The fight for beauty is a battle of the soul and is linked to the crisis of faith. Dostoevsky indicated this tension in his epic, The Brothers Karamazov, “The awful thing is that beauty is mysterious as well as terrible. God and the devil are fighting there and the battlefield is the heart of man”. What looks beautiful might not be beautiful, and what seems terrible, such as a dead body, may show true beauty. Dostoevsky manifests this tension by placing the idiot in the midst of his suffering and insanity to speak the line, “Beauty will save the world”. Beauty is understood only in paradox. How can we see beauty in that which is good? We won’t appreciate beauty if we see it in good actions. However, when we encounter suffering or maybe death, it is at those moments that we begin to appreciate and clearly see beauty.

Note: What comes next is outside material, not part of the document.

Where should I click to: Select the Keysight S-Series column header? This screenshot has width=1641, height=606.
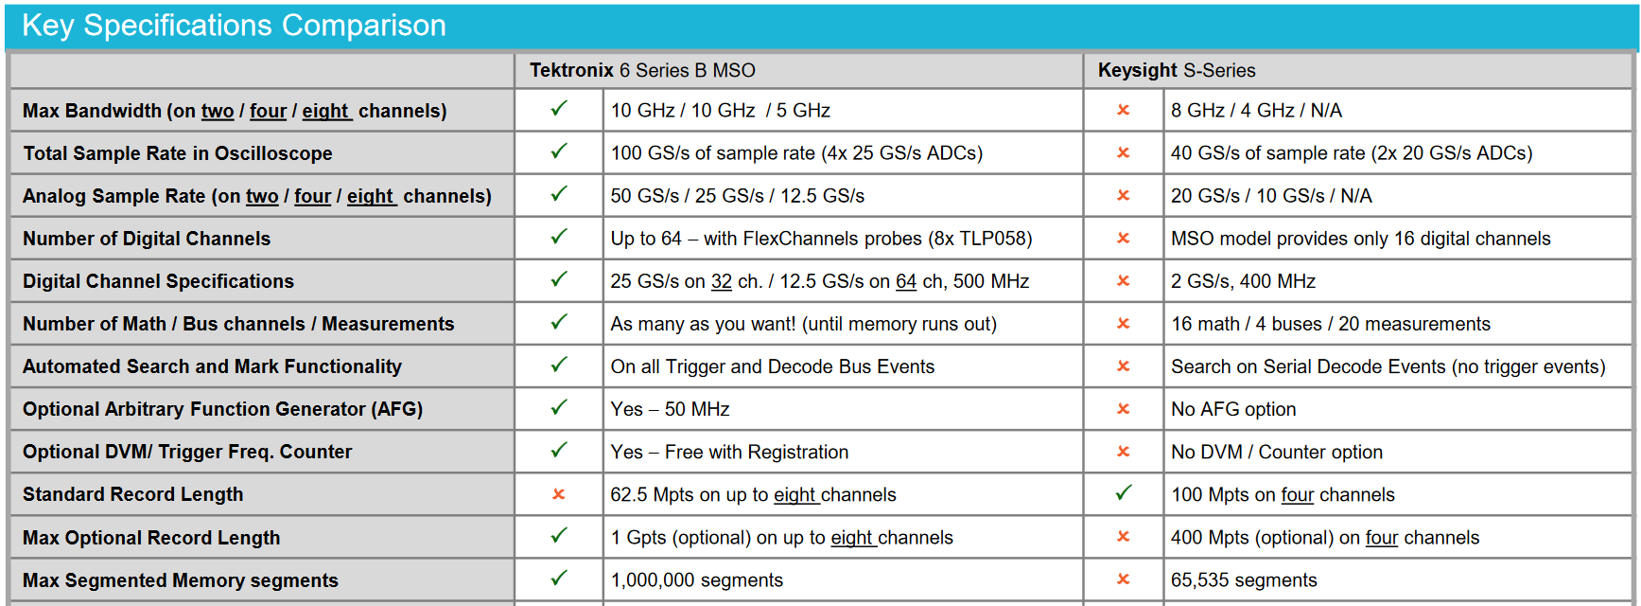point(1177,71)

As an individual dies we remember all the good moments and events he or she enjoyed when they were alive. Beauty that begins to develop from the deepest and darkest point of the heart is the starting point of authentic beauty. 

For good or bad, beauty has power. This power is not found in materialism and secularism but rather it is a power that illumines the path toward truth and goodness. If beauty does not point toward the truth and the good, it becomes divorced from our beings. It becomes a darkness, which makes human beings turn on each other. The Idiot demonstrates this when he said, “Such beauty is real power…with such beauty as that one might overthrow the world”. This beauty can be found in every simple act done with our fellow human. From eating a meal to talking to the stranger on the bus, beauty has the power to save humanity from utter destruction. When beauty sheds its light in the right direction, it saves the world, not overthrow it. It is in suffering that we find joy. The realism of suffering is scandalous (Christ on the cross), but suffering represents itself as an opportunity (Christ rose from the dead). We must learn to work with each other to overcome the darkness imposed by the deceptive beauty the world throws our way (materialism etc). In contemplating the suffering of Christ, in particular, we see a beauty which starts with Christ taking on our fallen nature and overcame the darkness. Christ suffering leads to the resurrection, a resurrection not done as a selfish act but rather as a redemptive one. This explains why the icon of the resurrection is always showing Christ rising from the dead holding in his hands Adam and Eve. It is a challenging beauty, but a powerful one-with power to transform our own suffering and lack of beauty. It is a beauty that scares us and makes us vulnerable and ultimately is the same beauty that will save the world.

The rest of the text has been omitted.